Karlos Santamaria eta haren idazlanak

 

Sociedades partidas

 

El Diario Vasco, 1982-09-12

 

      En este momento pre-electoral la política de los partidos parece concentrarse en un solo y único quehacer: la caza del voto.

      La máquina electorera —complicadísima máquina en la que se hace uso de todas las astucias imaginables— ejerce una fuerte presión sobre los ciudadanos, la mayoría de los cuales la soportan pacientemente como el precio inevitable de un vivir democrático. algunos se preguntan sin embargo si no estaríamos mejor sin partidos y sin elecciones como en los buenos tiempos de la «democracia autoritaria».

      El antipartidismo ha sido desde hace mucho tiempo uno de los principales tópicos de cierta derecha que únicamente confía para la defensa de sus ideas —y de sus intereses— en las soluciones de fuerza. Algunos de los discursos del general Primo de Rivera se reducían a repetir incansablemente el: «¡no a los partidos!», como si el gran desbarajuste del país viniera sólo de éstos. Algo análogo podría quizá decirse del general Franco, cuya «partitofobia» es sobradamente conocida. Nunca permitió que se hablase de partidos y sólo al final de su mando se empezó a insinuar la necesidad de un «contraste de pareceres», expresión que hoy nos suena casi a cómica.

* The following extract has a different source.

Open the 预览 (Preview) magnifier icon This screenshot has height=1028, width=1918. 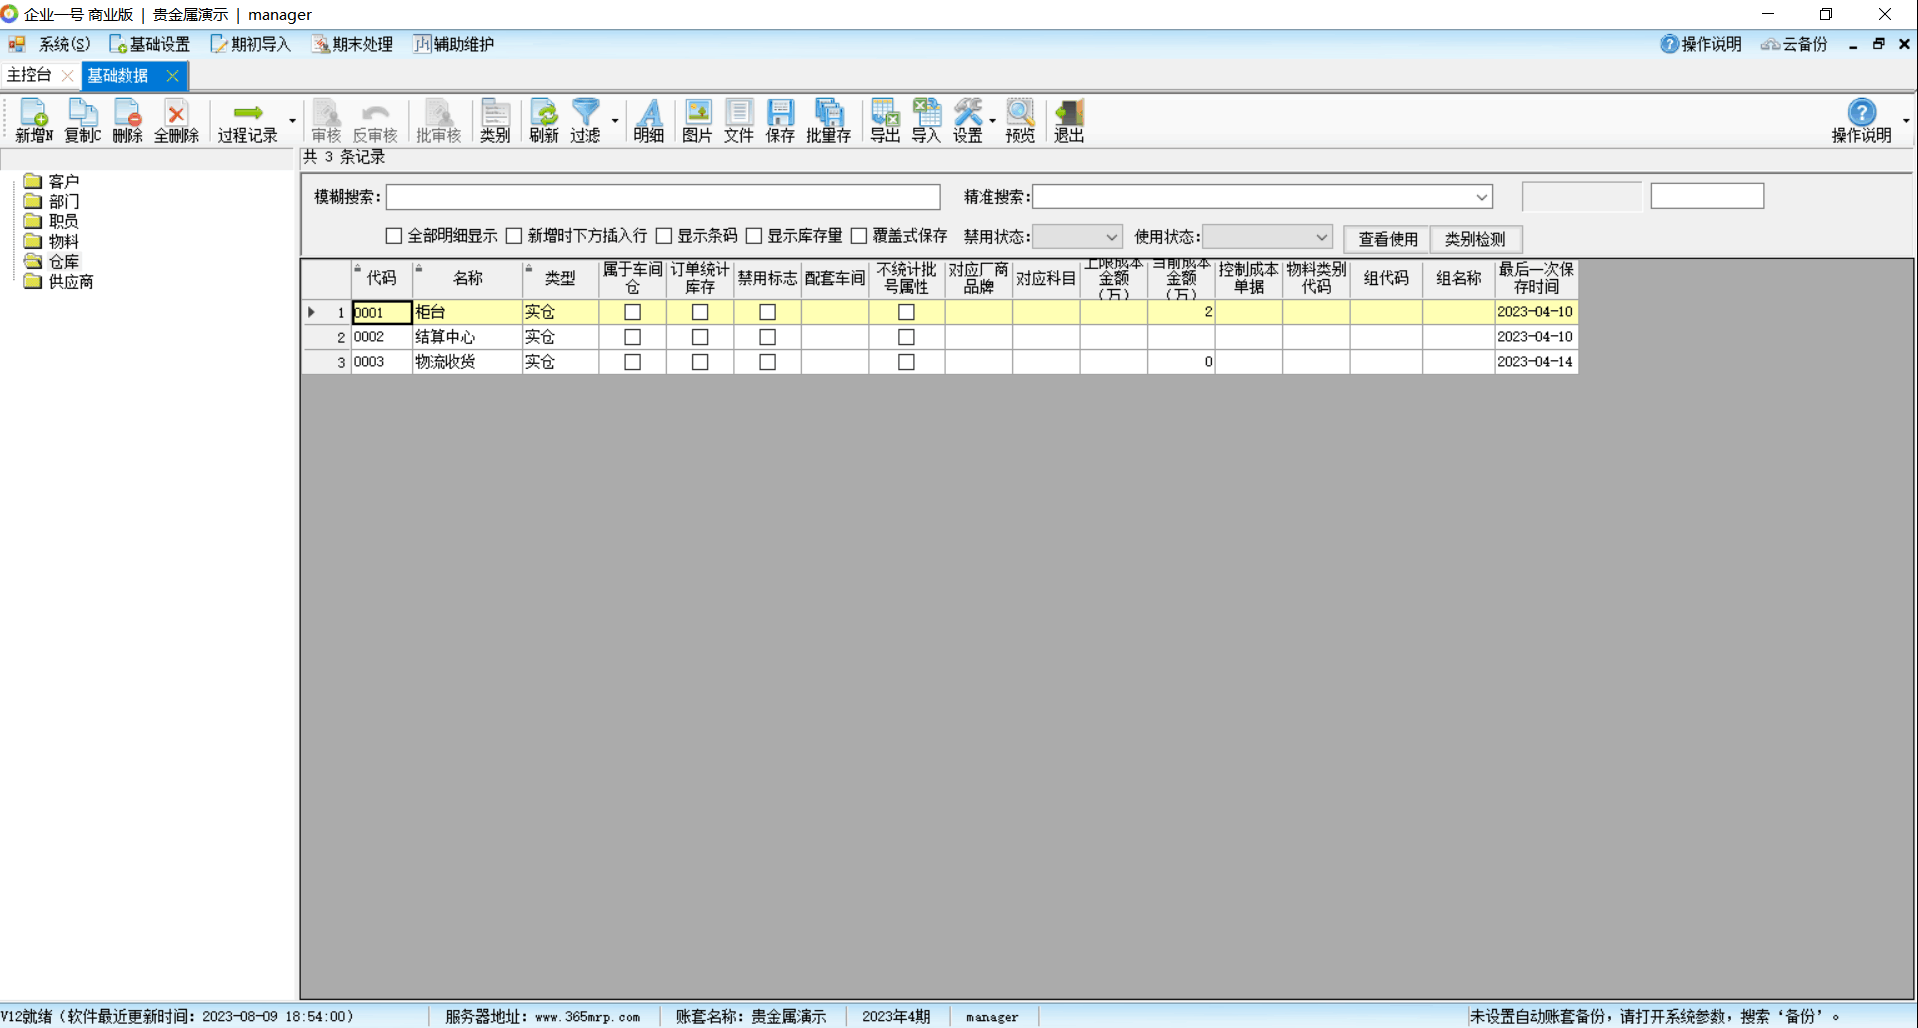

      Parece que ciertos intelectuales de innegable liberalismo se dejaron también llevar en algunos momentos por la crítica antipartidos. Así cuando Ortega escribe aquello de: «partida la sociedad no quedan en ella más que partidos; en estas épocas se pregunta a todo el mundo si es de los unos o de los otros, lo contrario de lo que pasa en las épocas creyentes» piensan algunos que le estaba haciendo la rosca a la nueva época creyente, que era —o pretendía ser— el falangismo. Palabras como esas podían ser interpretadas —y mal interpretadas, a mi juicio— en aquel momento, como la apología del partido único, lo que sin duda nunca estuvo en la mente de su autor.

      Debemos convenir en todo caso en que la crítica sobre los partidos es legítima e incluso necesaria porque el desorden interno de los mismos produce desorden en la sociedad entera y así lo estamos viendo ahora. Pero se ha de reconocer también que no son los partidos los que dividen a la sociedad, sino que es ésta misma la que se halla dividida por múltiples factores —o más bien divisores— internos. Que es en realidad lo que quiso decir Ortega.

      Algunas de estas reflexiones pueden tener aplicación en nuestra propia sociedad vasca. Puede decirse que hace siglo y medio esta sociedad gozaba de una situación de homogeneidad cultural y creencial que hoy ya no tiene. yo no diré que eso fuese un bien indiscutible para la sociedad vasca de entonces, la cual vivía, quizás, excesivamente cerrada en sí misma. Pero el hecho es que la expresión «pueblo vasco» podía ser entonces usada en su sentido fuerte y coherente.

      Más tarde, en un siglo y medio de la historia, esta situación se ha transformado profundamente. Como consecuencia, principalmente, de la industrialización y el desarrollo económico del país, el pueblo vasco experimentó un fuerte choque demográfico y cultural del que todavía no ha podido rehacerse. Cientos de miles de personas con gustos, hablas y estilos de vida muy distintos de los del pueblo vasco se incorporaron a la tierra vasca. Hicieron de ella su nueva tierra: la tierra de sus hijos. Pero esta inmigración fue demasiado grande y desordenada y el pueblo vasco estuvo demasiado desprovisto de medios para poder asimilarla correctamente.

      Sobre la base de estos hechos indiscutibles e irreversibles nuestro pueblo está necesitando ahora de un proceso de reconstitución de su cultura y de su personalidad.

      Cuando la política vasca se encaje perfectamente en el marco estatutario y pueda ser superada del todo la violencia, habrá que empezar a construir a fondo un pueblo, un verdadero y único pueblo, síntesis de pasado y presente.

      (En realidad hemos empezado ya aunque no hayamos hecho todavía más que empezar a empezar).